In alternative embodiments, also in accordance with the present invention, the task scheduler can be configured to obtain the task graph and the critical path of the task graph as input from an external unit. For example, the task graph can be determined during compilation of the program.

In a second implementation of the apparatus according to the first aspect, the task scheduler further comprises a power computation unit configured to determine a power consumption gain of assigning a candidate task to the set of slow cores, wherein the task assigning unit is configured to assign candidate tasks in an order of decreasing power consumption gain.

Thus, the task scheduler itself is configured to determine the power consumption gain. This means that the task scheduler can be independent of other devices and has fewer requirements that other units providing information regarding the tasks to be executed.

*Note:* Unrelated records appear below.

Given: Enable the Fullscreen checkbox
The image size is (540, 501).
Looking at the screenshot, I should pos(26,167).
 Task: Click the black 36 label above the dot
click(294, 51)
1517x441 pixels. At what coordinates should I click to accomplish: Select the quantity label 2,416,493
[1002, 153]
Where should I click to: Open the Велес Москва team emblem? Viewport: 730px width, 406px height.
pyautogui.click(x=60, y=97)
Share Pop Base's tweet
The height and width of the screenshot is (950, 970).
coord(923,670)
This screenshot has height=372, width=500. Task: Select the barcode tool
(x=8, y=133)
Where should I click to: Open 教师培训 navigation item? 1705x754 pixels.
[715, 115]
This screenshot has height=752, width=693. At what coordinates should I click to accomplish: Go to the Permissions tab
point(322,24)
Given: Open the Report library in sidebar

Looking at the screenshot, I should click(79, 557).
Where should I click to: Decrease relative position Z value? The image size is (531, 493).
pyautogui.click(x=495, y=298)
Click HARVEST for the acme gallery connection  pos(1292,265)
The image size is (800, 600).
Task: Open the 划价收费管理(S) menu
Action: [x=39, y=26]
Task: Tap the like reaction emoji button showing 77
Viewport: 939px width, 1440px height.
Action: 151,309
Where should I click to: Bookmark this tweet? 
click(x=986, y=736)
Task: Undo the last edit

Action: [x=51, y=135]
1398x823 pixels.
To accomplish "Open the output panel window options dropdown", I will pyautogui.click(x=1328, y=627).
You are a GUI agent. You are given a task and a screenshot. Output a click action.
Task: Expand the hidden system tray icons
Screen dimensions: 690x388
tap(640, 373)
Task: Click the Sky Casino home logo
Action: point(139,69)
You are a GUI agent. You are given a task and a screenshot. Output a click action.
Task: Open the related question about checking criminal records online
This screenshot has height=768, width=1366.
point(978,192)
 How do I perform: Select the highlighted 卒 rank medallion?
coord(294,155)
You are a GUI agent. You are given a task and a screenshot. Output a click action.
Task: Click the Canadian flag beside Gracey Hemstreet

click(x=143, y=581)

In a third implementation of the apparatus according to the first aspect, the power computation unit is configured to determine the power consumption gain as the difference between a power consumption of the candidate task on the set of fast cores and a power consumption of the candidate task on the set of slow cores.

This represents a particularly simple and efficient way of computing a power consumption gain.

In a fourth implementation of the apparatus according to the first aspect, the task scheduler further comprises a preliminary execution unit configured to determine a slow core runtime and/or a fast core runtime of the candidate task by carrying out one or more preliminary runs of the candidate task.

This represents a practical way of computing the power consumption gain. In embodiments of the invention, the preliminary execution unit is configured to determine the slow core and/or fast core runtime before the execution of a program. For example, the task scheduler can be configured to determine the slow core and/or fast core runtime of the tasks of a program during the installation of the program.

A second aspect of the invention relates to a processor comprising a set of fast cores, a set of slow cores and a task scheduler according to the first aspect of the invention or one of its implementations.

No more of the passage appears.